Directions for this task.
Please swap "Given" for "Goal" throughout these records, leaving everything else unchanged.
Begin
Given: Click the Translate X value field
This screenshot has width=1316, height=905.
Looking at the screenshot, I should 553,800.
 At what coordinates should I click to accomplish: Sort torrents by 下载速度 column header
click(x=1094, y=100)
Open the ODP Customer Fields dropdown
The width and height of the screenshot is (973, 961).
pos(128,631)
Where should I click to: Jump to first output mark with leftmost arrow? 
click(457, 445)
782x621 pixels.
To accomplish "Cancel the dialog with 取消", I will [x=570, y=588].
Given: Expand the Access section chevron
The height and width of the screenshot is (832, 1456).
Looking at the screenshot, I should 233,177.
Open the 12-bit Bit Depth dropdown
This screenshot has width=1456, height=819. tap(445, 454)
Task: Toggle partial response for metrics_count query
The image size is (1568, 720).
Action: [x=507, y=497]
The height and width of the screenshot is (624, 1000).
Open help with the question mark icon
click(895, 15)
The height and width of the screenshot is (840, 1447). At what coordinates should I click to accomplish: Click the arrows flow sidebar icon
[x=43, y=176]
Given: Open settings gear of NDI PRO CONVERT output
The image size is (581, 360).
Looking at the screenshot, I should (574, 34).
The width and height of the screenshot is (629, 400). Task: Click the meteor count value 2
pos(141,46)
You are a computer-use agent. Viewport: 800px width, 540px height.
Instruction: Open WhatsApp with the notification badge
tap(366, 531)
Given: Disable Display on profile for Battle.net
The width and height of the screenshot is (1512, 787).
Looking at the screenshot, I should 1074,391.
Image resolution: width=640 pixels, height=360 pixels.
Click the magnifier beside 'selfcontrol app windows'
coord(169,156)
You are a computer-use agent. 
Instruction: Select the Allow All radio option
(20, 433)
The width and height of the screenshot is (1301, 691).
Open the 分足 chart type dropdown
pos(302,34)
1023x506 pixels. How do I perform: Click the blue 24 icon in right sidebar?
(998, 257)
End
Output for this exercise.
Goal: Click the Translate X value field
This screenshot has width=1316, height=905.
Looking at the screenshot, I should 553,800.
 At what coordinates should I click to accomplish: Sort torrents by 下载速度 column header
click(x=1094, y=100)
Open the ODP Customer Fields dropdown
The width and height of the screenshot is (973, 961).
pos(128,631)
Where should I click to: Jump to first output mark with leftmost arrow? 
click(457, 445)
782x621 pixels.
To accomplish "Cancel the dialog with 取消", I will [x=570, y=588].
Goal: Expand the Access section chevron
The height and width of the screenshot is (832, 1456).
Looking at the screenshot, I should 233,177.
Open the 12-bit Bit Depth dropdown
This screenshot has width=1456, height=819. tap(445, 454)
Task: Toggle partial response for metrics_count query
The image size is (1568, 720).
Action: [x=507, y=497]
The height and width of the screenshot is (624, 1000).
Open help with the question mark icon
click(895, 15)
The height and width of the screenshot is (840, 1447). At what coordinates should I click to accomplish: Click the arrows flow sidebar icon
[x=43, y=176]
Goal: Open settings gear of NDI PRO CONVERT output
The image size is (581, 360).
Looking at the screenshot, I should (574, 34).
The width and height of the screenshot is (629, 400). Task: Click the meteor count value 2
pos(141,46)
You are a computer-use agent. Viewport: 800px width, 540px height.
Instruction: Open WhatsApp with the notification badge
tap(366, 531)
Goal: Disable Display on profile for Battle.net
The width and height of the screenshot is (1512, 787).
Looking at the screenshot, I should 1074,391.
Image resolution: width=640 pixels, height=360 pixels.
Click the magnifier beside 'selfcontrol app windows'
coord(169,156)
You are a computer-use agent. 
Instruction: Select the Allow All radio option
(20, 433)
The width and height of the screenshot is (1301, 691).
Open the 分足 chart type dropdown
pos(302,34)
1023x506 pixels. How do I perform: Click the blue 24 icon in right sidebar?
(998, 257)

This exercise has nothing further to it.